Organizations already use financial and accounting software for account reconciliations, transaction matching, inter-company transactions, and resolving variances. Now, automation in the accounting and finance departments can help organizations improve the quality of their governance, reduce risk, deliver more insight, better manage working capital, and improve financial reporting by performing repetitive processes within the software.
Yair Holtzman of Anchin Block and Anchin has written in Accounting Today about the following three innovative technologies that are poised to impact accountants.
1. Big data analytics
Big data analytics studies large amounts of data to uncover hidden patterns, correlations, and other insights. A survey from the Institute of Management Accountants found that finance and accounting professionals are increasingly implementing big data in their business processes. Fifty-three percent of organizations are developing strategies around the use of big data, and 45 percent indicate their company takes a “strong” or “very strong” data-centric approach to information technology.
In recent years, blockchain technology has spread beyond its cryptocurrency roots. Initially a solution for governing transactions facilitated by cryptocurrency, blockchain technology, according to Harvard Business Review, “...is an open, distributed ledger that can record transactions between two parties efficiently and in a verifiable and permanent way." It is being used in many industries, including health care, supply chain management, government, insurance, banking, and real estate.
According to Yair Holtzman, “Blockchain’s immutability as a general ledger makes it incredibly valuable to businesses. Information is not centrally stored by any business, organization, or governmental agency. The technology provides a quality audit trail as well as transparency of transactions, changes, or other actions along the business path.” This can significantly reduce an organization’s costs for annual audits as well as regulatory compliance.
3. Artificial intelligence
AI allows machines to perform tasks that typically require human intellect, including speech recognition, visual perception, decision-making, and translation. In an accounting department, AI helps accounting software learn to automatically perform analyses and draw conclusions: “Tasks like bank reconciliations, auditing expense submissions, and invoice categorization can be systematically automated,” Holtzman writes. AI can also be used for fraud detection by analyzing transactions to identify potentially fraudulent behavior.
Value of the human element
We can’t ignore the fact that the transactional level in an organization will shrink or disappear.

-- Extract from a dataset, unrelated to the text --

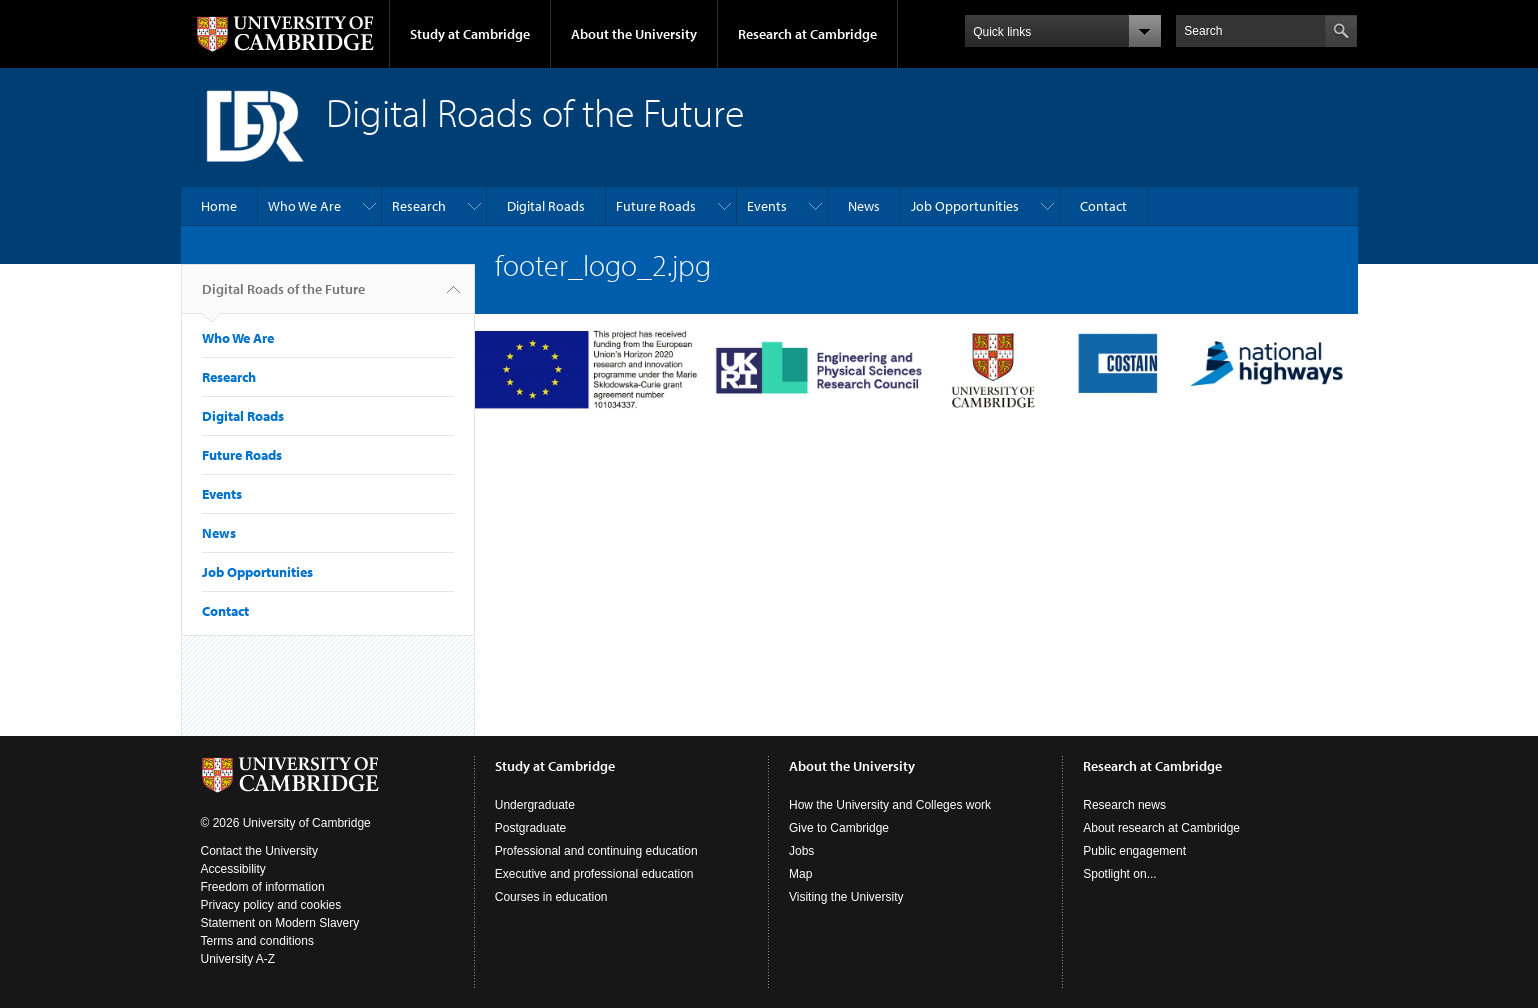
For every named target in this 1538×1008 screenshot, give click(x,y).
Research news (1124, 805)
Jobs (801, 851)
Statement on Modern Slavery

Workers who spend their days on manual, repetitive processes like data entry and routine reconciliations will need to upskill — improve their existing skills and add new capabilities — and take on more strategic roles in the company to remain relevant.
But companies still need interpretation and judgment to realize the full potential of technology and automation. Rather than eliminate jobs, accounting and finance departments will need to shift their focus to developing more strategic and consultative initiatives within the company. Accountants who embrace technology can look for opportunities to apply their best skills and add value.
For most CPAs, technology won’t replace them. Instead, their roles will evolve and be augmented as they use technology as a powerful tool for their organization. Put it this way: The ways in which technology is, and will be, deployed in the accounting field will actually let CPAs do what they studied to do. Eventually, these emerging technologies will be so deeply embedded in finance and accounting that no one will talk about the software doing mundane work in the background. It will just be part of the daily routine.